囲碁はあまり得意ではない。にもかかわらず、かつて新聞に掲載された囲碁観戦記を長い間目で追ってきたのは、彼の文章のためだった。囲碁専門記者だったパク・チムンの記事における囲碁は、勝負の冷徹さと人生の壮絶さが漂うドラマのようだった。囲碁を単なる「ボードゲーム」と片付けてはいけない理由がまさにここにあると、十数年前の筆者は考えていた。

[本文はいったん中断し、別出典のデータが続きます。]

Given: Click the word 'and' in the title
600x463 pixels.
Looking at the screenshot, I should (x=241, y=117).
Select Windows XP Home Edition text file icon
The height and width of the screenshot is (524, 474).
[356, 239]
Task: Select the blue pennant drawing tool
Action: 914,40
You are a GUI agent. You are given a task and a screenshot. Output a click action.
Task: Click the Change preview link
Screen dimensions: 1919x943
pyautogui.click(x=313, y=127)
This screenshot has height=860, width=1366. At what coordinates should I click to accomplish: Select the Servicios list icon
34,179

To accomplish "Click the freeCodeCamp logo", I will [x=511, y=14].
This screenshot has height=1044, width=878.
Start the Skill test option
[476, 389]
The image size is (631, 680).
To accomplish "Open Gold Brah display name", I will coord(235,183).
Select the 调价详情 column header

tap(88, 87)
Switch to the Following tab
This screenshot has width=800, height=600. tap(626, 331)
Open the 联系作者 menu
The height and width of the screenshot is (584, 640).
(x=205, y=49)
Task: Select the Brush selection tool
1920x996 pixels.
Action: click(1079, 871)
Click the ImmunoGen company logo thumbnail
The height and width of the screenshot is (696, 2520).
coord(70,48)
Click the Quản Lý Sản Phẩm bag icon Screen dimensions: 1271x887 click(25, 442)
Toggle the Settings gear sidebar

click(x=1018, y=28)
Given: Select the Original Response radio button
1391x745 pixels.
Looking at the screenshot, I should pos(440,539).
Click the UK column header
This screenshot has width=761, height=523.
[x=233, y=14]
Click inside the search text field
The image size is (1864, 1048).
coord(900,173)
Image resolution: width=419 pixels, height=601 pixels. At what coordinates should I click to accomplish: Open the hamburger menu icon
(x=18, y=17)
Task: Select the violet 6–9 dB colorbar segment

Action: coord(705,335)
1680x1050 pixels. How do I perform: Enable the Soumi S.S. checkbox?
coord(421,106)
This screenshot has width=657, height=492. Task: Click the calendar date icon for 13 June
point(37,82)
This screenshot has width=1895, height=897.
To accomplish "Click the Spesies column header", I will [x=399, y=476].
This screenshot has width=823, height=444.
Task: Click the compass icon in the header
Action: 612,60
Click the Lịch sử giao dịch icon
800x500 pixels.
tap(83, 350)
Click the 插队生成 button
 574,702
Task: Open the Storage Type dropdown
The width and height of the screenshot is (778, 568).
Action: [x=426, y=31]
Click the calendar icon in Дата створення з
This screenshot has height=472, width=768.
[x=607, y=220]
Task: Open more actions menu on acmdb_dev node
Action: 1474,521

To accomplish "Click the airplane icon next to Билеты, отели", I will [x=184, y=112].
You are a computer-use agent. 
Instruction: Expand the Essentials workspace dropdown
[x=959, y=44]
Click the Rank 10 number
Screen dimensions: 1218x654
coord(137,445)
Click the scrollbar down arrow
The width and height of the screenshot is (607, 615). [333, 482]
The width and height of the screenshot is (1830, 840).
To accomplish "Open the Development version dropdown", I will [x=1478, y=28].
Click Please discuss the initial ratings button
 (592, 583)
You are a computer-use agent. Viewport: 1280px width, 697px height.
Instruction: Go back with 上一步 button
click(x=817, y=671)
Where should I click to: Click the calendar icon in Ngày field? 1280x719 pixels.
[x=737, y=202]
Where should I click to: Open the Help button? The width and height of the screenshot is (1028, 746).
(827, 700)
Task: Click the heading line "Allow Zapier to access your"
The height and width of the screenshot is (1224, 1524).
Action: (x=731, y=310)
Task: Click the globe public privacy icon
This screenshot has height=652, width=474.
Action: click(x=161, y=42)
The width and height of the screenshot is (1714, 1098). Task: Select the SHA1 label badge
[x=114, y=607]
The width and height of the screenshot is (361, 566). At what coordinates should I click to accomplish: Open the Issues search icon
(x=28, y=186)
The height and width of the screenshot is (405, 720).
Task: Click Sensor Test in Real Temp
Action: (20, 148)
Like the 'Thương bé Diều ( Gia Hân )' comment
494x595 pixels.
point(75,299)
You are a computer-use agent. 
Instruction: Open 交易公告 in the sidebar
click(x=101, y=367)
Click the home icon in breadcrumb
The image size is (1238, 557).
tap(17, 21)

対局の主要な局面を紹介するパク記者の文は、決して「無表情」ではなかった。例えば、白陣に深く攻め入った末に、退路が断たれた黒石が捕らえられる場面で、彼は「黒2点が取られた」といったありふれた表現の代わりに、「上辺への侵入を先頭で導いていた黒石たちは、結局敵陣を離れぬ『孤魂』となってしまった」といったような文を書いた。
棋譜の解説を行いながら、着手直前の空っぽの碁盤について書いた場面も壮大だった。文字一つない白紙に似た空の碁盤について、何を言えるだろうと思うかもしれないが、パク記者は違った。「広大な海のどこに私の人生があるのだろうか。これから刀を携え大海へと向かう。果たして生きて帰ってこられるだろうか」という文で、戦場を目の前にしている囲碁棋士に物語を与えた。彼の文章の中で、横・縦19行の盤上は悲劇の戦場であり、黒石と白石の闘いは孤独な騎士たちが全力で書き下ろす一篇の叙事詩だった。
しかし、筆者にそのロマンの時代は長くは続かなかった。10年前、イ・セドルとアルファ碁の対局は、筆者が没頭していた文を無力な修辞へと転落させた。観戦記や棋譜解説に登場する囲碁棋士の苦悩と棋風は、石の位置に応じて碁盤上のすべての手を瞬時に分析し、最適な勝率を算出して一手を繰り出す人工知能(AI)の前で、細部まで解体されてしまった。AIが圧倒的な効率で正解を導き出す時代が到来したことで、人間の躊躇や戦場で命を落とした石に息を吹き込んでいた文はその光を失ってしまったのだ。
今やプロ囲碁棋士たちは、もはや何百年も受け継がれてきた人間の棋譜から一手を探さなくなった。AIが示す確率の数値で、効率と実利を判断する。AI同士が対戦した棋譜を見ながら勉強し、AIが推奨する「ブルースポット」(勝率が最も高い手)を理解しようと努力する。人間の囲碁が消えたところで、文は居場所を失い、機械の計算だけが残ってしまった。
アルファ碁が登場した当時、囲碁棋士たちが感じた喪失感と危機感は、現在では多くの産業分野で確認されている。長年現場で奮闘し培ってきた熟練工の技術がAIに取って代わられ、フィジカルAIの登場がこの変化をさらに加速させている。良い文章を書くために文を磨き続けてきた作家、一枚の絵のために何度も筆を取ってきた画家、一節のために絶えず楽譜を書き直してきた作曲家なども、AIの前で努力の賜物を奪われつつある。
さらに陰鬱なのは、AIが碁盤を越えて人類の生死がかかる実際の戦争指揮所まで占拠したという事実だ。情報分析にとどまっていたAIは、標的の特定から打撃実行に至る全過程に関与し、戦争の意思決定構造を変えてしまった。AIを戦場の「脳」として投入した米国の今回のイラン空爆が、戦争史において特異点として記録されるべき理由だ。
AIには人間の目と心はない。倫理的禁忌さえも最適値の導出に利用する。英国のキングス・カレッジ・ロンドンの研究チームが最近発表したAIのシミュレーション戦争の実験結果によると、AIは危機的状況において95%の確率で核兵器の使用を決定した。道徳的な躊躇などなく、ただ勝利という最適値を導き出すために核ボタンを押したのだ。
AIはもはや道具ではない。人間の判断に代わり、制御できない危険として私たちの前に迫っている。AI開発の後発走者である韓国社会が注目すべきなのは、技術格差を超えたところにある。この技術が人間の尊厳と価値を守る境界を越えずに働くようコントロールする「ルールの主導権」を、世界の舞台でどのように握ることができるのか。その悩みに基づく一手に命運を懸けなければならない。